## The data
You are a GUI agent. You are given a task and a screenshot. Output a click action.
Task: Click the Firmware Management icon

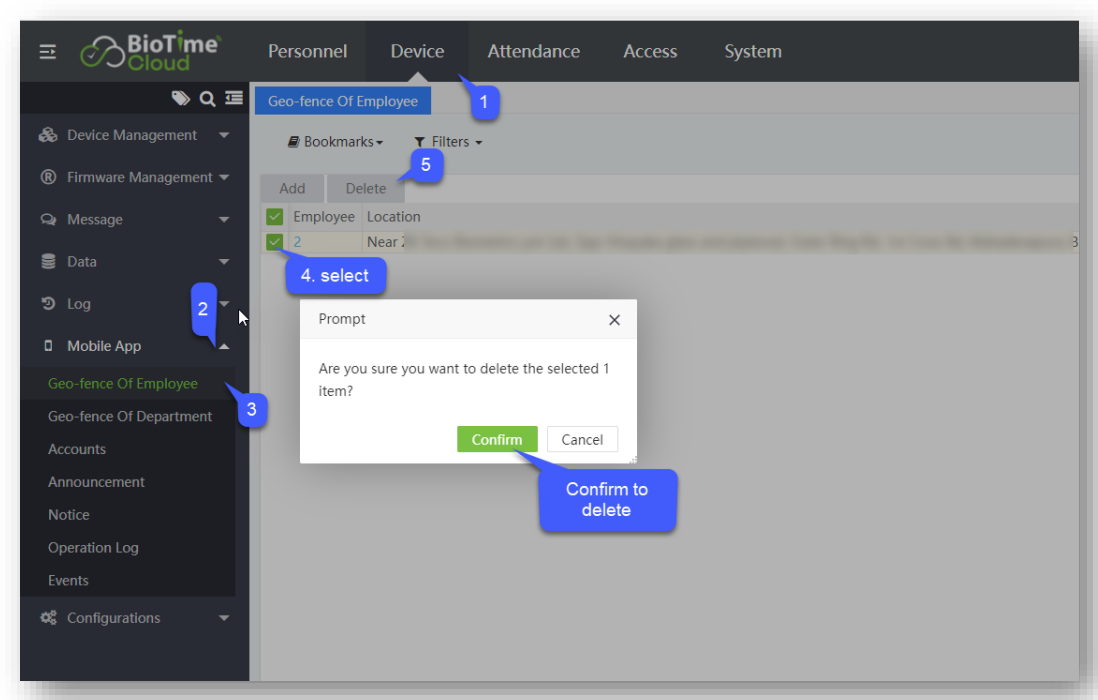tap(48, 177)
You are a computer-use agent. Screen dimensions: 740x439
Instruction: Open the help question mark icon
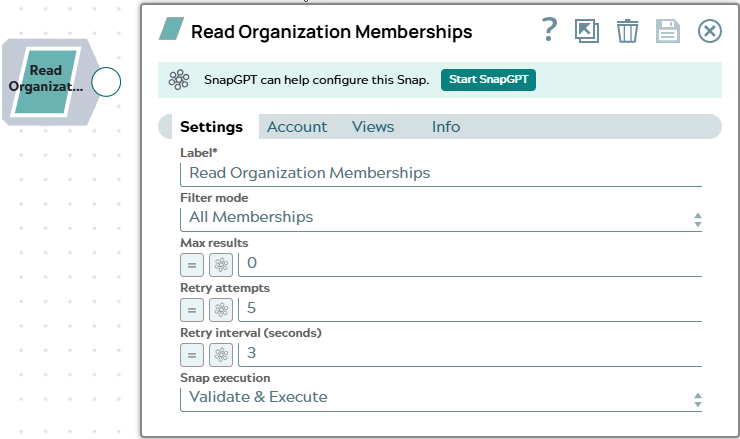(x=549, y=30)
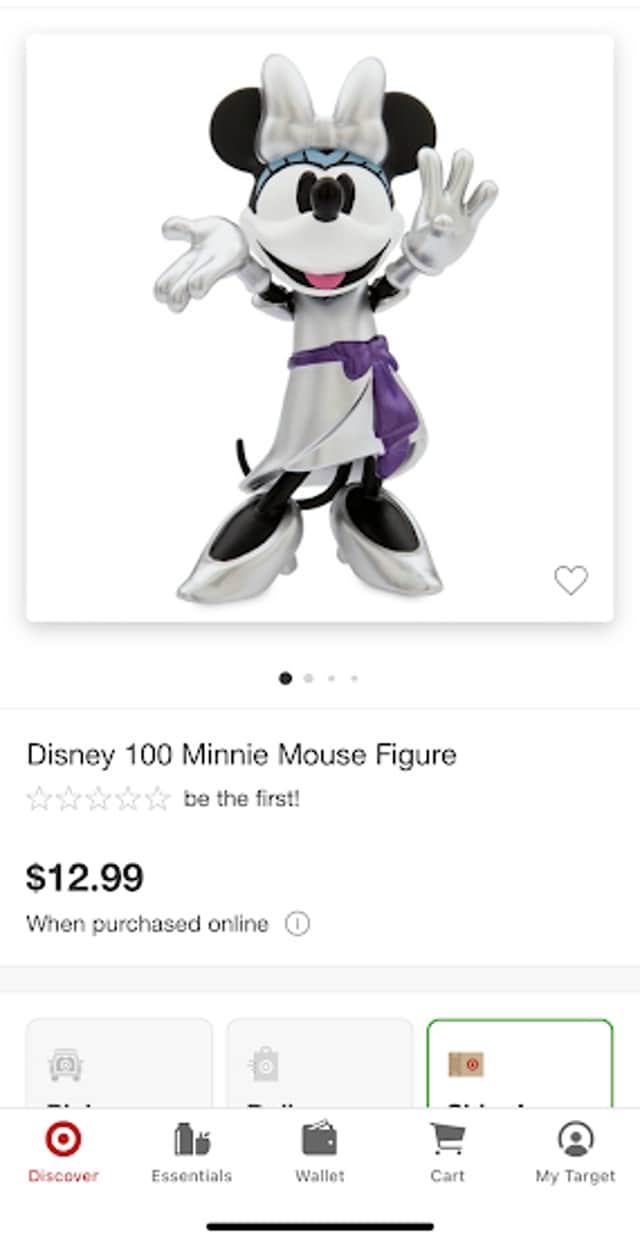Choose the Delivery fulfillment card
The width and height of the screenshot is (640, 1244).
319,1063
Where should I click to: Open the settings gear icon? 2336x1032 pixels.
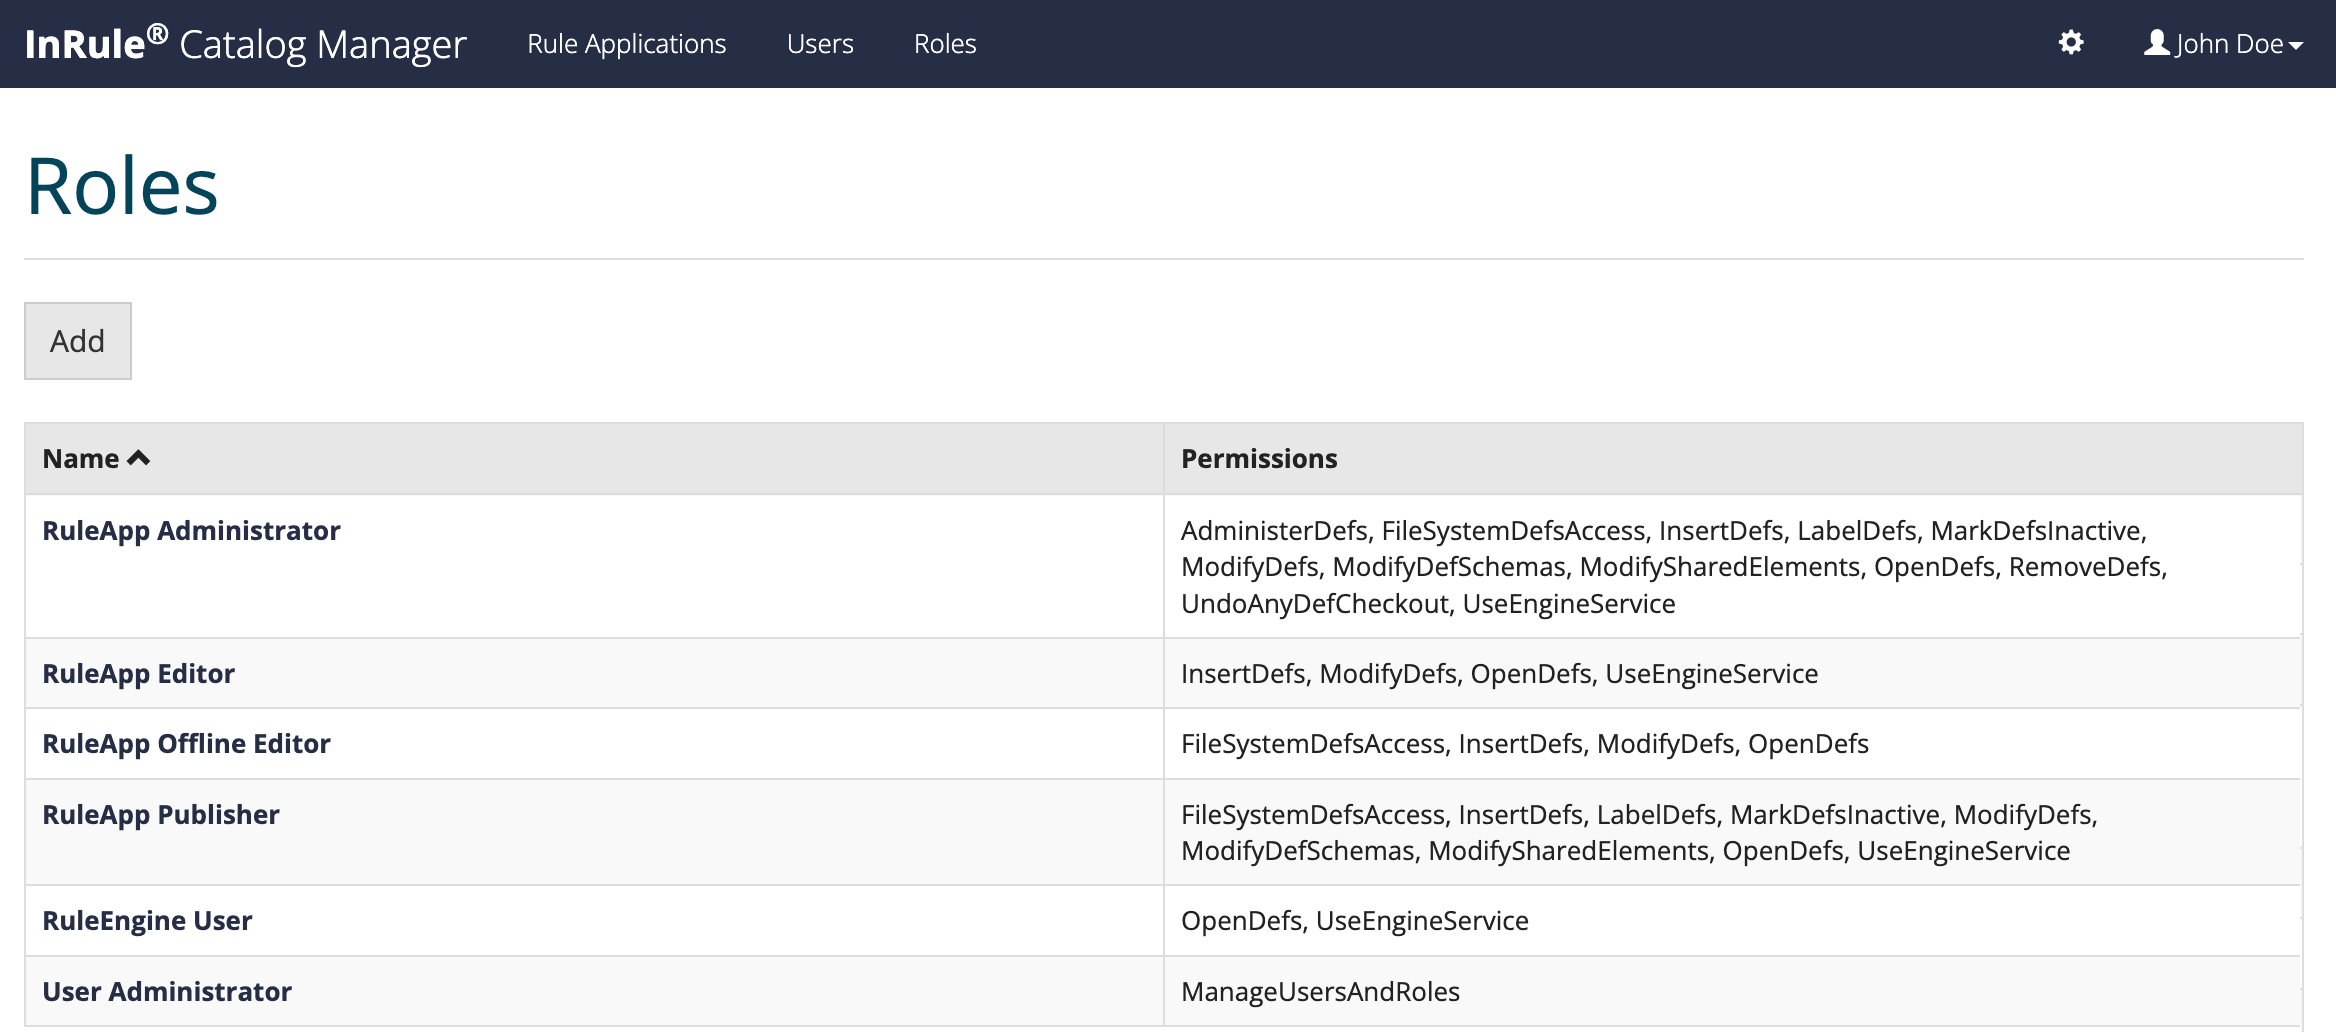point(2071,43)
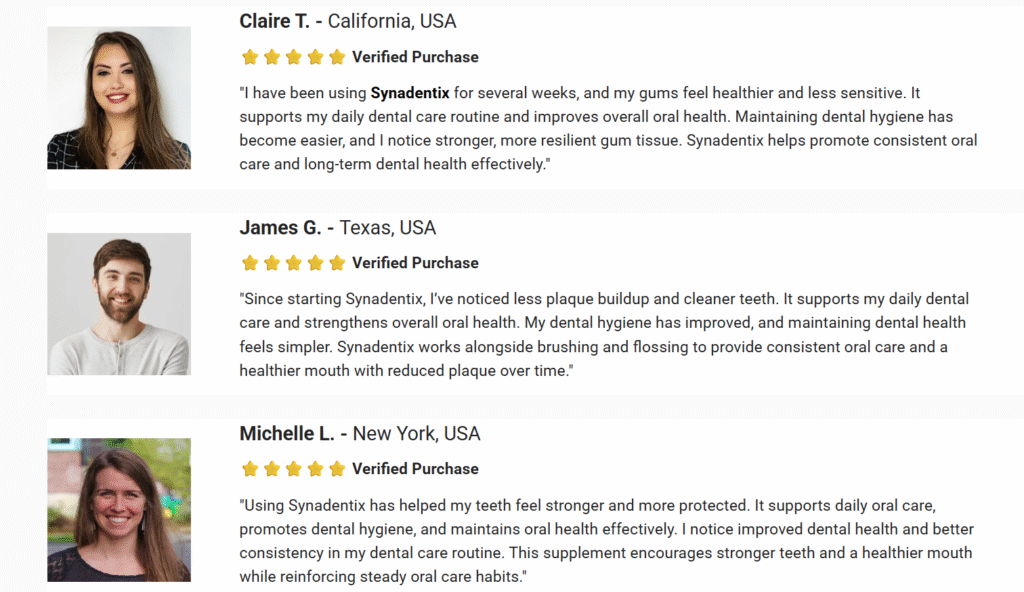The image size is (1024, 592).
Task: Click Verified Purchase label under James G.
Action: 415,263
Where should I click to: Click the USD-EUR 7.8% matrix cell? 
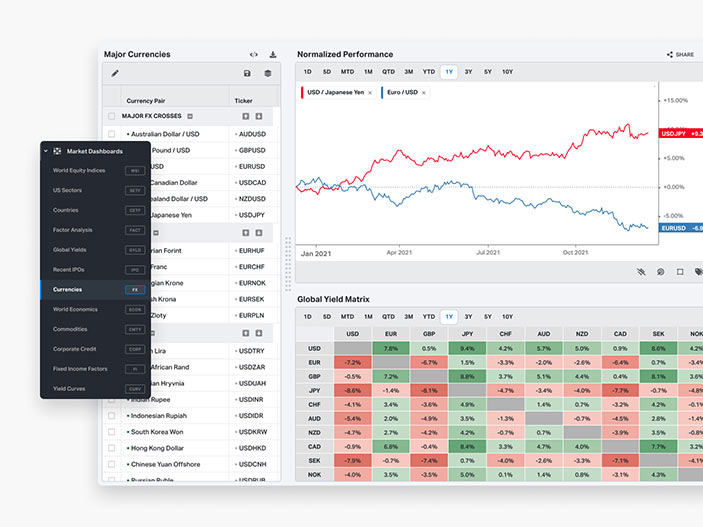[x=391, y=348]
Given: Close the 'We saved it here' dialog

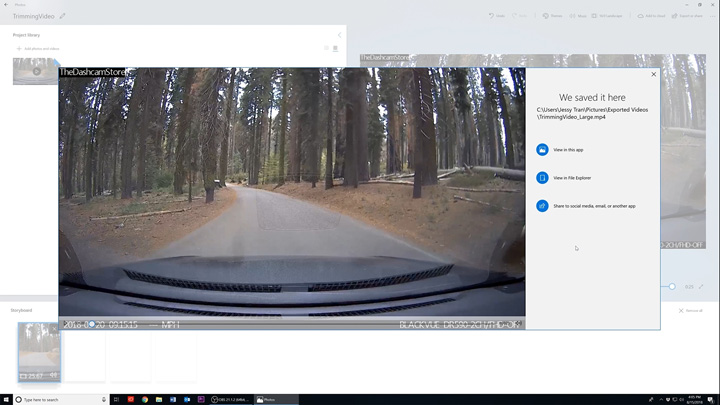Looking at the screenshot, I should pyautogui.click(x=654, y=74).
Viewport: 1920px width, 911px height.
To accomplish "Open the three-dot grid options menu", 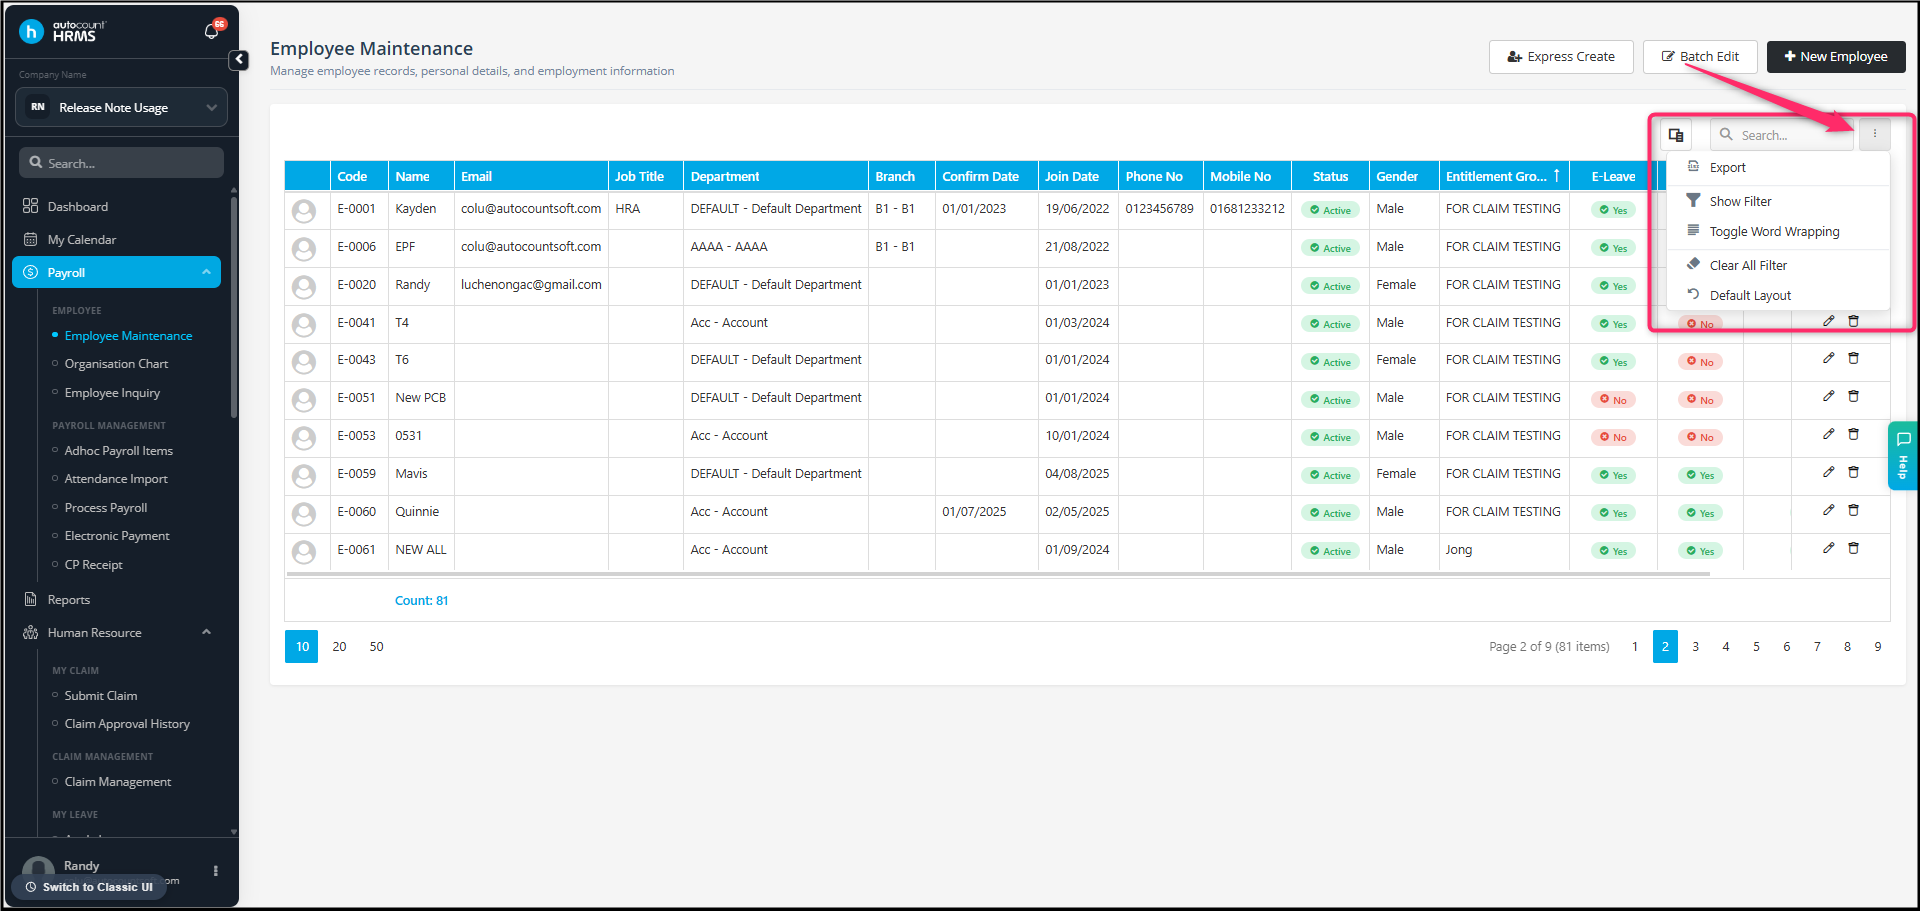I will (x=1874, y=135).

## Work task
Looking above, find the stretch of lines that opens with the one holding "Where should I click to: Open" and closes with the one holding "Viewport: 1920px width, 911px height.". Copy it exactly, pictures excluded.

## Written response
Where should I click to: Open the settings gear icon? 2336x1032 pixels.
point(2071,43)
The image size is (1024, 592).
Task: Click Verified Purchase label under James G.
Action: 415,263
Where should I click to: Click the USD-EUR 7.8% matrix cell? 
[x=391, y=348]
Given: Close the 'We saved it here' dialog

Looking at the screenshot, I should pyautogui.click(x=654, y=74).
Viewport: 1920px width, 911px height.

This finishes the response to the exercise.